**THE TASK:** When the line containing "Datenschutzerklärung (754, 825)" appears in the entries below, begin printing there and stop after the line containing "Ablehnen (712, 778)"; print each of those lines exactly and no other line.

**DATA:**
+ + +
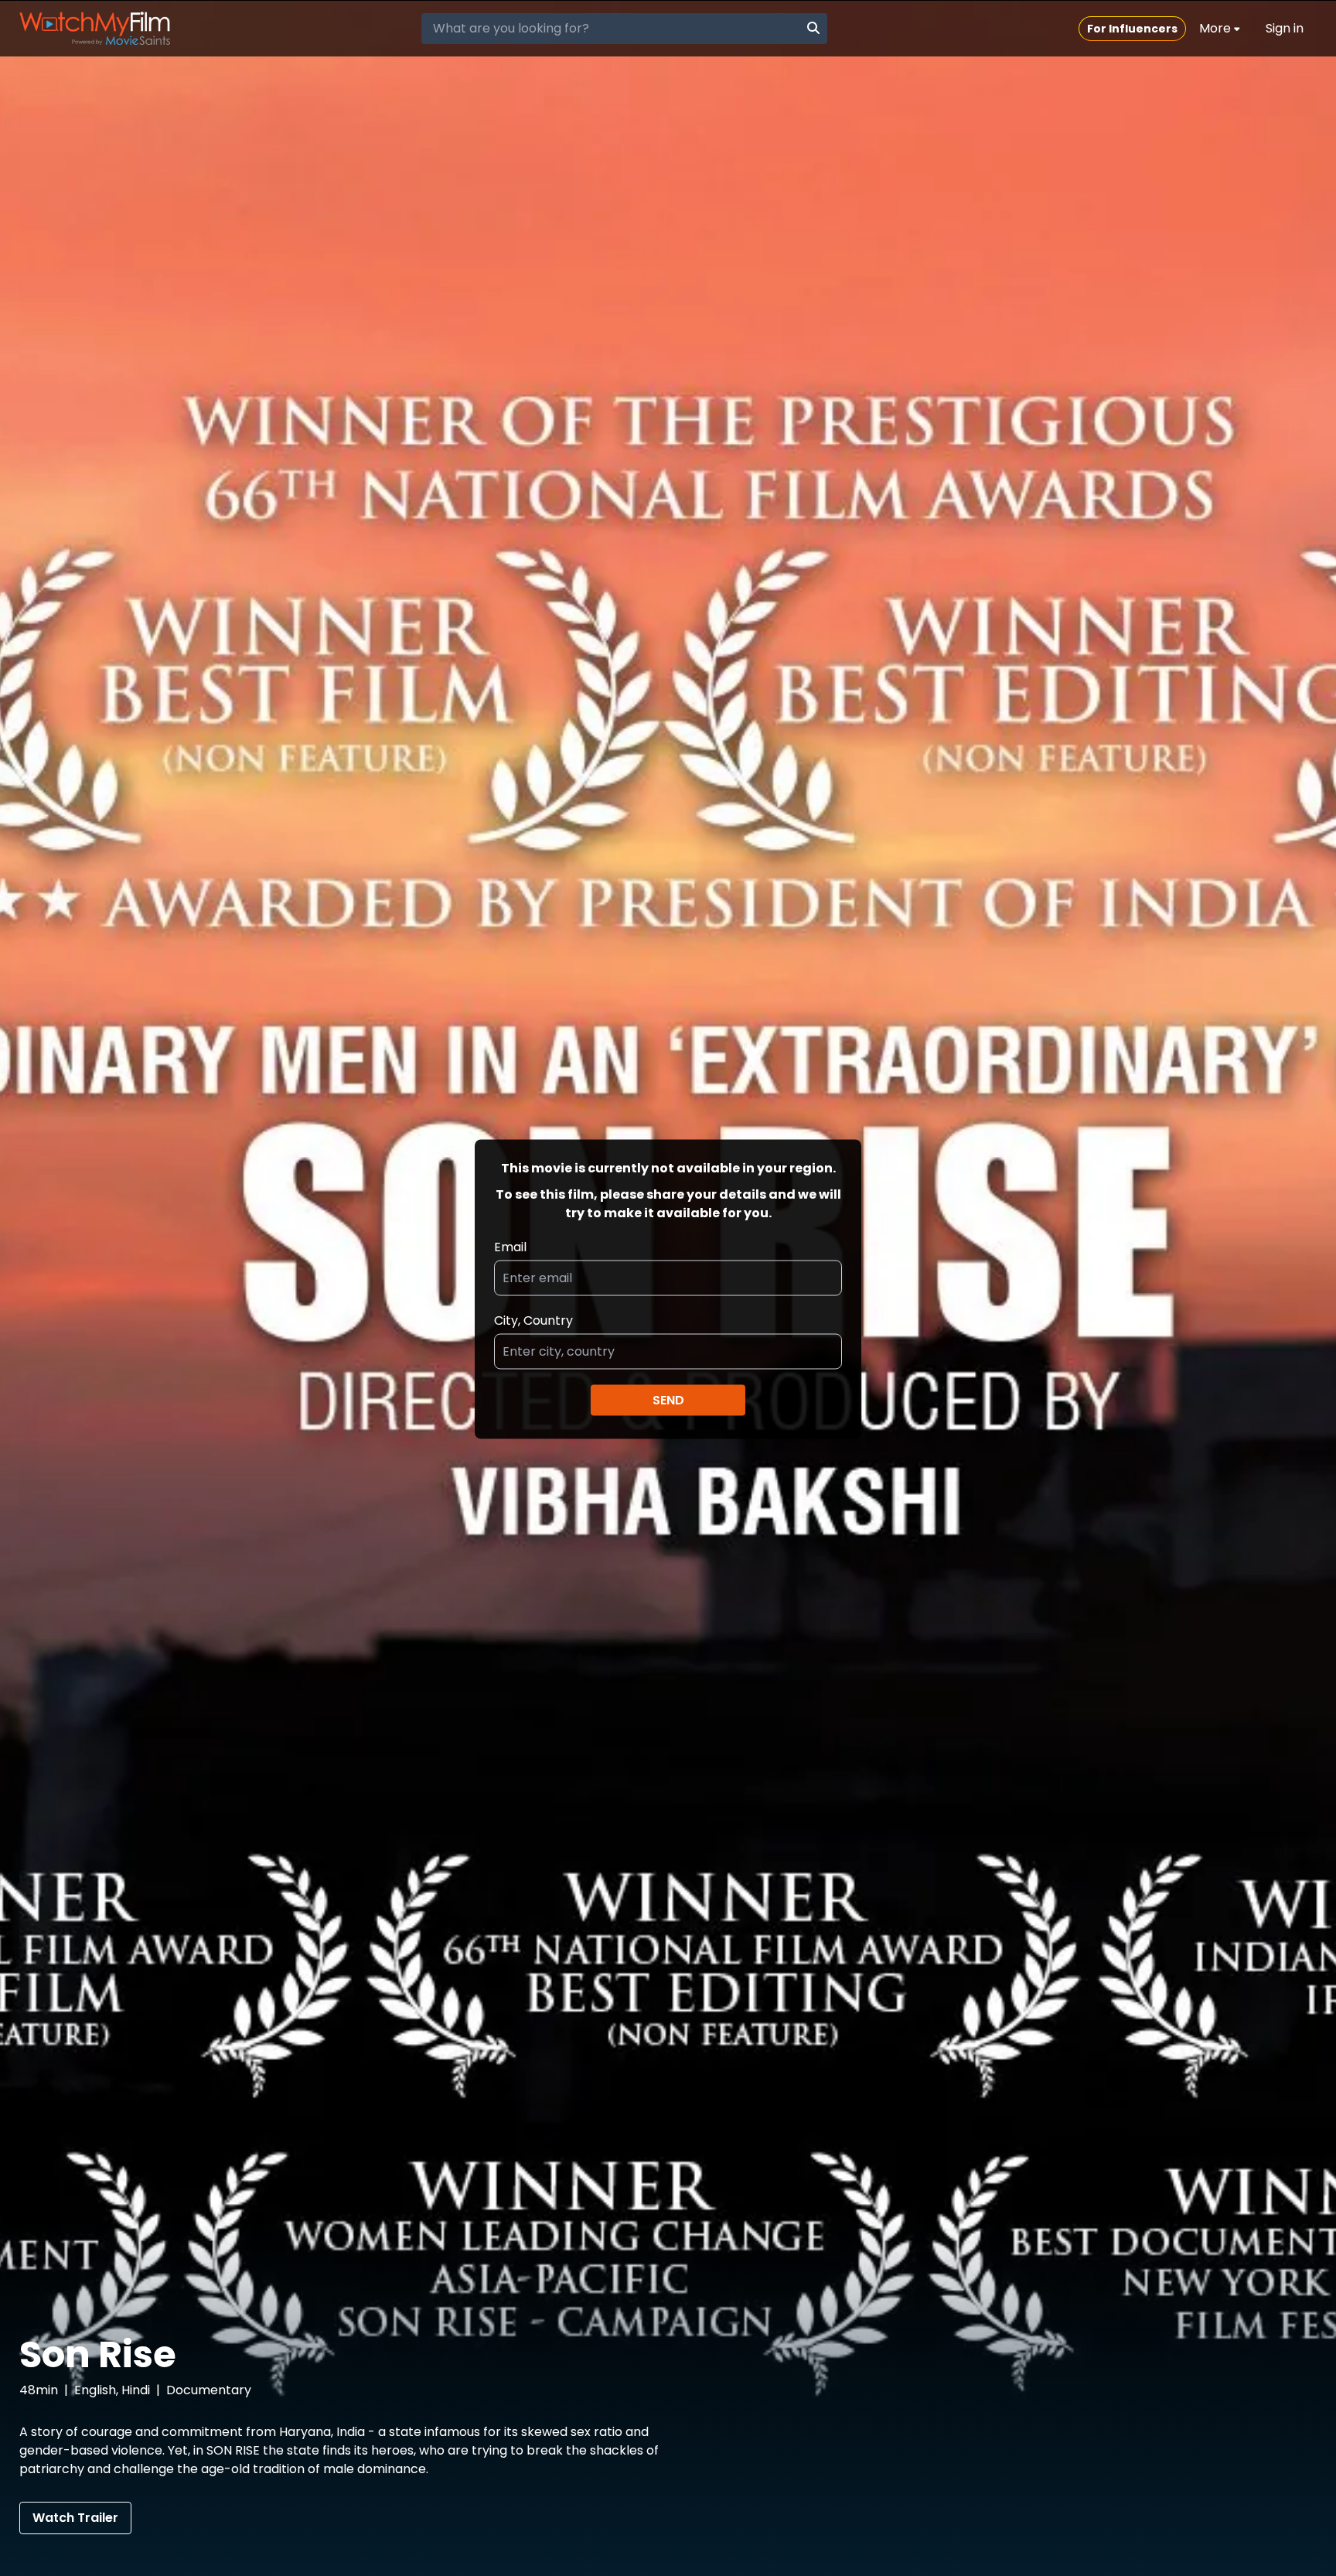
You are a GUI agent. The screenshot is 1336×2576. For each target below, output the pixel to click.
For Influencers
+ + +
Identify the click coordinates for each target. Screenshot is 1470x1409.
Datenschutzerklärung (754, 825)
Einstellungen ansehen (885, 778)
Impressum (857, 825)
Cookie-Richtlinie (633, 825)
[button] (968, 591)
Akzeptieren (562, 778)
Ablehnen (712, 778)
+ + +
**ANSWER TO THE EXERCISE:**
Datenschutzerklärung (754, 825)
Einstellungen ansehen (885, 778)
Impressum (857, 825)
Cookie-Richtlinie (633, 825)
[button] (968, 591)
Akzeptieren (562, 778)
Ablehnen (712, 778)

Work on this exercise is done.